Hi:
In the department of libraries in the University of Catalonia, we have expanded the code so far.

The main concept is a little different from the original. In particular the main features are:

- It is developed for 6.x core module. So even if the version of this page says 5x version, it's false. It is for 6.x core module

- Ability to select more than one repository to import, with different settings for each.

- Ability to assign different content types for each content repositories.

- Ability to assign different taxonomy fields coming by OAI, as well as filter terms that should be excluded in the import.

- Ability to select the sets to import from each repository.

That's it, hope you can be of your interest and even be regarded as a beta for this module.

Thank you

Comments

On Drupal 6.14, I get Headers already sent in /includes/common.inc error

StatusFileSize
new24.56 KB

Try with this module. It is the module i have in my production site (6.10)

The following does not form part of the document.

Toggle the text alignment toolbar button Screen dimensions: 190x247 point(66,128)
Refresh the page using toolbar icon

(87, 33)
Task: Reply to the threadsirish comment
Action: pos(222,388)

It has disabled some features as select sets or put the images of the covers.

Best regards

Xarbot

Whoa, for some reason this didn't show up in my issues list. I'm really sorry this has been neglected for so long, and I'll try to get some time to look at this later this week.

Ok, no problem :)

Xarbot

StatusFileSize
new35.65 KB

I'm betting this module is abandoned.

I took what @xarbot posted in #2 above and improved somewhat... of course it's only beta (or maybe alpha?) quality... the code is sprinkled with TODO comments. However, it seems to work =)

Here's a ZIP of that work in progress; maybe someone will find it useful.

Not quite abandoned, just been busy. Looked over the code, here are some comments on the code:

- I want to start by complimenting all of the additions, they're fantastic.
- Minor nitpick, I would rather not see markup in the code (350, 358), but it's not a big deal.
- Based on some other experiences with importing possibly large repositories, I would really suggest using drupal_queue with a hook_cron_queue_info() pointing to a worker function to do the actual node_saves. This avoids a memory leak in node_save's on larger imports, and is a cleaner way to do it, as opposed to batch api (which depends on a browser and js).
- The big one: this version implements a deletion policy. This is a large enough change where there need to be warnings about this kind of change in behavior. Here is why this is such a tricky issue.

Most people haven't heard of OAI-PMH. Those who have are librarians, who are very concerned about deletion policies for repositories, and portal which mirror these repos. If you're just using drupal for a read-only front end to a single, or a collection of repositories this deletion policy makes perfect sense, but if you start harvesting multiple repositories and and re-serving them via oai-pmh things gets more complex. The OAI-PMH spec indicates that there are several types of repos. Your policy on deletions fits the common case: the repository has tombstone records and the drupal site is read only, and is not re-serving the oai content. However, some repositories do not have tombstone records (we check for this in oai-ident, so this behavior should be known), and in that case deleted records will not show up at all (leading to an out of sync repo). Lastly, if someone is re-serving oai content via one of the few drupal modules which will do this this, this deletion policy doesn't allow for tombstones either, which can also be viewed as a problem. There are a few other issues that can come up as well (such as people deleting records inside of drupal), which is why I ignored deleted records all together initially.

Now, your solution here is a simple one and I have no problems with it as a starting point, however you must document this behavior so there is no ambiguity regarding what happens in the various cases.

Hope this helps a bit.

Joe

Thanks for your comments! And most of the credit should go to @xarbot for kickstarting it =)

Some questions:
> "I would really suggest using drupal_queue"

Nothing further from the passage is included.